#### REQUIRED TASK:
Can you change "vertical scrollbar" to "horizontal scrollbar" in the part that opens with the line containing "Enable italic formatting" and closes with the line containing "Action: pos(29,153)", and give back only those lines with nothing else altered?

- - - -

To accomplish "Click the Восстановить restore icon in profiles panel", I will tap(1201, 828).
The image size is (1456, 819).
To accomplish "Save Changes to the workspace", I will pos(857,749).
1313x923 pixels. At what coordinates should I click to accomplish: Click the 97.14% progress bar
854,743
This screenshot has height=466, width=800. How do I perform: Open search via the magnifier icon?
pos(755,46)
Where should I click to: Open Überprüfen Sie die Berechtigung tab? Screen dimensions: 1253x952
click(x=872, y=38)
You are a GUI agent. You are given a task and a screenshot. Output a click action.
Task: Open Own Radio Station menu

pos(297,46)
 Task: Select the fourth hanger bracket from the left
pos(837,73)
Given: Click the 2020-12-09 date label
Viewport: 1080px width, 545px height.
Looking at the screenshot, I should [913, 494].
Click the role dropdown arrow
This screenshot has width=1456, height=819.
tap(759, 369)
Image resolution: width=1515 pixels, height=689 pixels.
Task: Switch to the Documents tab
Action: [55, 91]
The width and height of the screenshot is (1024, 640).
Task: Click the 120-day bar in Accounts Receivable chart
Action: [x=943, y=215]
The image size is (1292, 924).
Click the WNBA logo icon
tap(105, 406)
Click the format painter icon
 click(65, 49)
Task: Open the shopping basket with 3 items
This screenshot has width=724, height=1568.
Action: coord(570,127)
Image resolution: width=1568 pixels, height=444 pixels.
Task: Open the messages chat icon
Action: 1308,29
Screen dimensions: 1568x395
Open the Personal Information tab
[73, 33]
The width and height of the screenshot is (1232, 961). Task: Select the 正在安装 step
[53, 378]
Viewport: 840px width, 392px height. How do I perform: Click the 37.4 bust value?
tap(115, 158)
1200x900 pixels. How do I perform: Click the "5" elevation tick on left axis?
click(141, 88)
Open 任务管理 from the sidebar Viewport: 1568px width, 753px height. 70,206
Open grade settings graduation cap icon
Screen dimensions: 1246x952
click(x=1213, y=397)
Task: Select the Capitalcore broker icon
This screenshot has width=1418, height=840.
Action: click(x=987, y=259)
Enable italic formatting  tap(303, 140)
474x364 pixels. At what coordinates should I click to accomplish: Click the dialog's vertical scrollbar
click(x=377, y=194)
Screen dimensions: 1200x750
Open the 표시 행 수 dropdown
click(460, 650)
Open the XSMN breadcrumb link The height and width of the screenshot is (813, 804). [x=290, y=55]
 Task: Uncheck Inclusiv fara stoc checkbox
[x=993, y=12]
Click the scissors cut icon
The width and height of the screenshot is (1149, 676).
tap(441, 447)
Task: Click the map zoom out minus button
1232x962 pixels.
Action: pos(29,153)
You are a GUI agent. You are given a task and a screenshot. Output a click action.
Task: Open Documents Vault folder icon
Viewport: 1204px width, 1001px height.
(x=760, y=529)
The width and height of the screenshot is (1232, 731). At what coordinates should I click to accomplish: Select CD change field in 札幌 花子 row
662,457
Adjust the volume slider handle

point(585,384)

- - - -

#### COMPLETED EXERCISE:
Enable italic formatting  tap(303, 140)
474x364 pixels. At what coordinates should I click to accomplish: Click the dialog's horizontal scrollbar
click(x=377, y=194)
Screen dimensions: 1200x750
Open the 표시 행 수 dropdown
click(460, 650)
Open the XSMN breadcrumb link The height and width of the screenshot is (813, 804). [x=290, y=55]
 Task: Uncheck Inclusiv fara stoc checkbox
[x=993, y=12]
Click the scissors cut icon
The width and height of the screenshot is (1149, 676).
tap(441, 447)
Task: Click the map zoom out minus button
1232x962 pixels.
Action: pos(29,153)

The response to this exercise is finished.